## Task details
Copy out the rows in the part that opens with the line containing "This screenshot has height=810, width=1434." and closes with the line containing "(x=67, y=77)", both lines included, and output only that part. Keep the requests unchanged, but multiply every coordinate in the answers by 1.6 and round each result to a whole number, rounding halves up.

## Records for the task
--------------------------------------------------

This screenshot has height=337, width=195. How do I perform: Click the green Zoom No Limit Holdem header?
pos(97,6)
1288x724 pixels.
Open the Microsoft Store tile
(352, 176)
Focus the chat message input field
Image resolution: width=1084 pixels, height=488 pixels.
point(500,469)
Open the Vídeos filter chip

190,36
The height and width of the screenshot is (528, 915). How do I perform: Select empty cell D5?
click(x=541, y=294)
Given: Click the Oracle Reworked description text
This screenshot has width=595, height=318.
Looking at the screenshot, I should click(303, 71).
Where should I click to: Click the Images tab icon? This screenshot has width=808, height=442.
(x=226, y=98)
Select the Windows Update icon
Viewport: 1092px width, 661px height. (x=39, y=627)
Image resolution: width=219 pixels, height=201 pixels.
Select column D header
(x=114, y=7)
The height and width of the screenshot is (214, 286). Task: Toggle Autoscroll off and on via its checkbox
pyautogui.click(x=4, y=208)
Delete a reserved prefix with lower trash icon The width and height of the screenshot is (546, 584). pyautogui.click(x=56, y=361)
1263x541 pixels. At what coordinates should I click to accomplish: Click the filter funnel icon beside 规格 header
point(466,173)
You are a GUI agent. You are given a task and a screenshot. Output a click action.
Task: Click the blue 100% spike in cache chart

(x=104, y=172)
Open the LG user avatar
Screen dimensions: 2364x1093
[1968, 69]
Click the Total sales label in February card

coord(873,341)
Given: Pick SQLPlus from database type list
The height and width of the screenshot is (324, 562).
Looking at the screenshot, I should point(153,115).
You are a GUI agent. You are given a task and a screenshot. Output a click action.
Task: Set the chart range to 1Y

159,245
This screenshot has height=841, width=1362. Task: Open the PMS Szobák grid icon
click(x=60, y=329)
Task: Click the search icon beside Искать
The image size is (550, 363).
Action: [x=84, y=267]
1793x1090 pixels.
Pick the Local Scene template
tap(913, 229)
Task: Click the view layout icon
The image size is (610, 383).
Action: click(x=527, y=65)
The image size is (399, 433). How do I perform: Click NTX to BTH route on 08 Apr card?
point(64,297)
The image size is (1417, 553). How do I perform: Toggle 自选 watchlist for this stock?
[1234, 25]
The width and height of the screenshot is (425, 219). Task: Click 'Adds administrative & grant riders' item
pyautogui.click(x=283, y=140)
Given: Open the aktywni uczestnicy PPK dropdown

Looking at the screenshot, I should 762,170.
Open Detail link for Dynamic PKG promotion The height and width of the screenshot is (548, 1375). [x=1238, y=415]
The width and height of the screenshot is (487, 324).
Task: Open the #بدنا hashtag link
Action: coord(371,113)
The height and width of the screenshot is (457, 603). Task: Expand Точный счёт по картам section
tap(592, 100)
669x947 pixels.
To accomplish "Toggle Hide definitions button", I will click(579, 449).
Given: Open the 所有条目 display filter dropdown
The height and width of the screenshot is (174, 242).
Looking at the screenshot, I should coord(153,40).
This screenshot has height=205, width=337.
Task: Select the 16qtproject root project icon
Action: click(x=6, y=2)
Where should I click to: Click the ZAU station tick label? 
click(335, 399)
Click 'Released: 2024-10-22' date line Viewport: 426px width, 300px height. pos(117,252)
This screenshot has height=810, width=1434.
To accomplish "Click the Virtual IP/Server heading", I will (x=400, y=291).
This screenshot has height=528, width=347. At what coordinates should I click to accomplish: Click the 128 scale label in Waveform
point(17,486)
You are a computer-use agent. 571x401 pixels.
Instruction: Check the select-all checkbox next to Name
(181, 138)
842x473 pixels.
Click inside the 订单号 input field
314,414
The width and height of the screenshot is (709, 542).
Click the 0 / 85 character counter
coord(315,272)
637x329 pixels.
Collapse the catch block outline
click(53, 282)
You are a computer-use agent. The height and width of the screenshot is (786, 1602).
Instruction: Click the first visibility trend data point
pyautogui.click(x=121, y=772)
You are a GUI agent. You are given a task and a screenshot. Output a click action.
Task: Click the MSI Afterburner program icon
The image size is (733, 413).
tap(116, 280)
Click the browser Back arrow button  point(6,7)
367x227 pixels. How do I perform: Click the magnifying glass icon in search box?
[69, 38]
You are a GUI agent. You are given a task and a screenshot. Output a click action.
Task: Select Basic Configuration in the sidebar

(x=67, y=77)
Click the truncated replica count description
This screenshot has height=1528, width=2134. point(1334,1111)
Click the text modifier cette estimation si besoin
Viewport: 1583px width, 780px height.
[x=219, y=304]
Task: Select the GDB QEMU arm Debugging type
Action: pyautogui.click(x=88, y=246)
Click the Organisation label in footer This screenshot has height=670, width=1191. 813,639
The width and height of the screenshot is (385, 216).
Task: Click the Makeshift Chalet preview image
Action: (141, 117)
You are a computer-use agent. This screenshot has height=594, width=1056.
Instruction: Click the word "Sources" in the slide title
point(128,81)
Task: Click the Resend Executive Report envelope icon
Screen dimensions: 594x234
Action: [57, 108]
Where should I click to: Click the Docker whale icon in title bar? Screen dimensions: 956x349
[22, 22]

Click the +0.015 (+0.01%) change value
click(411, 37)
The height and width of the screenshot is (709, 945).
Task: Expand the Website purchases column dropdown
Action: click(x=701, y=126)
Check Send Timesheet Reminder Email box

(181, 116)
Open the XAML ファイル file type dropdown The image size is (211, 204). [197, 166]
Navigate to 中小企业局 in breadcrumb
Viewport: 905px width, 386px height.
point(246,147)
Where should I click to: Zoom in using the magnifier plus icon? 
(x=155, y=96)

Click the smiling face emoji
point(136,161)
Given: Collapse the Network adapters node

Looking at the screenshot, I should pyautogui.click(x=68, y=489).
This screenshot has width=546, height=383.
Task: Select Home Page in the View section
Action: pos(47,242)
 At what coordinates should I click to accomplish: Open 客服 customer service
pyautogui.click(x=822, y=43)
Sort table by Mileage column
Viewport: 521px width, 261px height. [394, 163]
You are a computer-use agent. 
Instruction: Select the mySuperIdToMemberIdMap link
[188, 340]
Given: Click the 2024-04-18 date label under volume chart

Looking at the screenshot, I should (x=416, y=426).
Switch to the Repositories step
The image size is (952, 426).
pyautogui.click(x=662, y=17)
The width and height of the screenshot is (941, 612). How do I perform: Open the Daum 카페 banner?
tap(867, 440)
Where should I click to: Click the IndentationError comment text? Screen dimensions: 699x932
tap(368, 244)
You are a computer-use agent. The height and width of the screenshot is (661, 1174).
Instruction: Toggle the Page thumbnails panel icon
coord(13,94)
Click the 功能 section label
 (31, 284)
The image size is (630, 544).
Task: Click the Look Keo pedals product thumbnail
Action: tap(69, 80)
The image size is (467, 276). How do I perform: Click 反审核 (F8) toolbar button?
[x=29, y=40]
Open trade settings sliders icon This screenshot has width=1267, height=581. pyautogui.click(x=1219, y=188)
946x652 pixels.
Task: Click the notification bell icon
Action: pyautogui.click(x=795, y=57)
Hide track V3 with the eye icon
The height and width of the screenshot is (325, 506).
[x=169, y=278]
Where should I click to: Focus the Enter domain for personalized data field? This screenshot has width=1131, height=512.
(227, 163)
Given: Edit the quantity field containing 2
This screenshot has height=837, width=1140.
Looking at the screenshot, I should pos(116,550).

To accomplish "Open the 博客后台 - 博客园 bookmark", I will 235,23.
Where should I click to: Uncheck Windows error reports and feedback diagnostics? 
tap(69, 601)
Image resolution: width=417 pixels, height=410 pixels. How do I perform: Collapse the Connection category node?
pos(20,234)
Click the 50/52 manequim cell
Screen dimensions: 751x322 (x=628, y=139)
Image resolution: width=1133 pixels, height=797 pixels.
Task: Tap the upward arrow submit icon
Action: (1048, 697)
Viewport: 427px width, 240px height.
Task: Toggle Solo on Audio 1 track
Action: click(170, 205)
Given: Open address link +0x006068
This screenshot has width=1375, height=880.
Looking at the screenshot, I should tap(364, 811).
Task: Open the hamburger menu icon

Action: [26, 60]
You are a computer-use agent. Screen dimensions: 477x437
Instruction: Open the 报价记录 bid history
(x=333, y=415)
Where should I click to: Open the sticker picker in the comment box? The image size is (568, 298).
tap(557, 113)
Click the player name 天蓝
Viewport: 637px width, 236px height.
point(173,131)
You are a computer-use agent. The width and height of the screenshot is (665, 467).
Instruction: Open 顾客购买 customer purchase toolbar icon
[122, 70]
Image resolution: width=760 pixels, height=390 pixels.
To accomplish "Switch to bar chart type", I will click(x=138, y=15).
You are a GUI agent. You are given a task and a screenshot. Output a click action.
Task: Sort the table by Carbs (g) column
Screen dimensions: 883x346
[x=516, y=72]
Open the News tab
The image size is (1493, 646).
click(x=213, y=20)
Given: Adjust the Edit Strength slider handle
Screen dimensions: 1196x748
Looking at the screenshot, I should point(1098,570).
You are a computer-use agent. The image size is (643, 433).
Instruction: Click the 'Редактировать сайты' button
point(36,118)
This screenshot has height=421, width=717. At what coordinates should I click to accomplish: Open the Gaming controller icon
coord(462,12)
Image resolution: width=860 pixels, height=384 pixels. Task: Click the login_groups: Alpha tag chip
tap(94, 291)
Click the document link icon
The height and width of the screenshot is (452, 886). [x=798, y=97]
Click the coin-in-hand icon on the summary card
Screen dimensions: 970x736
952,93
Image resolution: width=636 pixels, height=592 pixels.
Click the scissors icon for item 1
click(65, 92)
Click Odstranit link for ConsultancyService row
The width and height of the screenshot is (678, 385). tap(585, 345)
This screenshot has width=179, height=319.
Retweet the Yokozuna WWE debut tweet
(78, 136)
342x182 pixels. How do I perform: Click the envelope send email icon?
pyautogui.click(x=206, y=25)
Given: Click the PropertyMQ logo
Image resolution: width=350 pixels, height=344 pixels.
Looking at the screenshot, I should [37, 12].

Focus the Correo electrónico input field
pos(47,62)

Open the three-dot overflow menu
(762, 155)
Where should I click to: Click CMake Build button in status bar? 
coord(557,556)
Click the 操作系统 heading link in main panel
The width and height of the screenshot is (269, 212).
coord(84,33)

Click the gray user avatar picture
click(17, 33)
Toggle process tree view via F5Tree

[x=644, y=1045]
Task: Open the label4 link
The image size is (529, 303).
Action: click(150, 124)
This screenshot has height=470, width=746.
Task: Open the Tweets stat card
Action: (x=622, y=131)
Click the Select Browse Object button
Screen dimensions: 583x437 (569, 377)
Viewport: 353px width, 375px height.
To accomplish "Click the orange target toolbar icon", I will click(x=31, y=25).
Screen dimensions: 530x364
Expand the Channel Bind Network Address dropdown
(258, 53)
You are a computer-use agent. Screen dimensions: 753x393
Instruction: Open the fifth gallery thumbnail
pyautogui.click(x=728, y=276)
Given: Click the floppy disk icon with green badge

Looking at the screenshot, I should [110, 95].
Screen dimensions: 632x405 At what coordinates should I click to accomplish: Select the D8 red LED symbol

--------------------------------------------------

## Task result
This screenshot has height=810, width=1434.
To accomplish "Click the Virtual IP/Server heading", I will (x=640, y=466).
This screenshot has height=528, width=347. At what coordinates should I click to accomplish: Click the 128 scale label in Waveform
point(27,778)
You are a computer-use agent. 571x401 pixels.
Instruction: Check the select-all checkbox next to Name
(290, 221)
842x473 pixels.
Click inside the 订单号 input field
502,662
The width and height of the screenshot is (709, 542).
Click the 0 / 85 character counter
coord(504,435)
637x329 pixels.
Collapse the catch block outline
click(85, 451)
You are a computer-use agent. The height and width of the screenshot is (786, 1602).
Instruction: Click the first visibility trend data point
pyautogui.click(x=194, y=1235)
You are a GUI agent. You are given a task and a screenshot. Output a click action.
Task: Click the MSI Afterburner program icon
The image size is (733, 413).
tap(186, 448)
Click the browser Back arrow button  point(10,11)
367x227 pixels. How do I perform: Click the magnifying glass icon in search box?
[110, 61]
You are a GUI agent. You are given a task and a screenshot. Output a click action.
Task: Select Basic Configuration in the sidebar

(x=107, y=123)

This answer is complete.